Several of the participants expressed the view that what was exciting about the memoir form was its specificity, and also its ability to reach a wider audience than academic publications ordinarily attract. When embedded in particularity, insights about gender and about race, class, age, ethnicity, and sexuality seem to arise with more tonality, with a resonant timbre, and with less ideological grandstanding than they do when cramped under the theoretical rubrics usually used to engage them. Additionally, a host of differences surfaced in the snippets of memoir the participants read about their own therapies, the catastrophic deaths of relatives, their families’ religious and social customs, and the horror of rape. But if abstractions transfigured into concrete instances bristle with accessible, evident vibrancy and if various differences surface when the borders demarcating the personal, the political, and the professional become malleable, then might they do so not only in the memoir but also in less autobiographical forms of feminist writing? Perhaps publishing houses are cutting down on their lists of criticism, perhaps criticism is no longer selling in part because the affective, emotional complexities of our private but also our pedagogic and collegial investments have been severed from the scrutiny we accord literary texts.

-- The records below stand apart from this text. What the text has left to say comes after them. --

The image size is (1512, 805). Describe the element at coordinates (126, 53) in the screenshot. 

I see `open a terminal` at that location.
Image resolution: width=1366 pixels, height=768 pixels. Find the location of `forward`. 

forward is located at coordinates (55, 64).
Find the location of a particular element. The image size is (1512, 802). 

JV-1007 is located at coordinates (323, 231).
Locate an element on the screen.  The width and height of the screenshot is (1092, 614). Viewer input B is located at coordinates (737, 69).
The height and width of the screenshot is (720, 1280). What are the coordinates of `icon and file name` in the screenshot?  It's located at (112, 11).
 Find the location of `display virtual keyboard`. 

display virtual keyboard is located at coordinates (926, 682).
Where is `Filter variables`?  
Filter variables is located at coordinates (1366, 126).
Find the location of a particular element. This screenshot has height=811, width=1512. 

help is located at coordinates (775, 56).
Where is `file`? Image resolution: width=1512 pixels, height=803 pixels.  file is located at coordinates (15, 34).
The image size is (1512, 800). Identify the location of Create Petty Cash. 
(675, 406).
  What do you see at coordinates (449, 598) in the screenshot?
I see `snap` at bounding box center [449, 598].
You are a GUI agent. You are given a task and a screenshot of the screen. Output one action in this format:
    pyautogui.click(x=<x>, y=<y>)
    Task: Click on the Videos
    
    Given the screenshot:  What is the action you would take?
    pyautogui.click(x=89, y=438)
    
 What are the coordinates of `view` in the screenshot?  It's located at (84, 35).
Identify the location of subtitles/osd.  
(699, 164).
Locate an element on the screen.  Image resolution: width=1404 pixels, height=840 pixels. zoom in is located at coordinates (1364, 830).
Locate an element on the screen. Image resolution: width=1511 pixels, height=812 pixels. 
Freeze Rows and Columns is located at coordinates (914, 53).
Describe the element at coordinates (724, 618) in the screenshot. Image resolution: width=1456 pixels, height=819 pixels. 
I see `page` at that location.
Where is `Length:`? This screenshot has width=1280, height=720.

To be sure, there are anxieties and pitfalls awaiting those whose practices depart from traditional modes of feminist criticism. “At least in academia,” Deborah McDowell cautioned at the conference, there reigns “the kind of tacit understanding that the personal and the scholastic should be mutually exclusive.” Will innovative forms of writing “count” during, say, tenure and promotion decisions? Might they be disparaged as trivial interventions within the intellectual conversations of our peers? Do such attempts inevitably trap the writer in narcissistic self-absorption? Can younger, less established scholars risk the professional insecurity of experimental modes of composition? Such queries understandably trouble many aspiring authors in the academy. Of course, too, one needs to have somewhat of a substantive and self-consciously experienced past in order to elaborate upon it either in autobiographical or in other creatively conceived forms.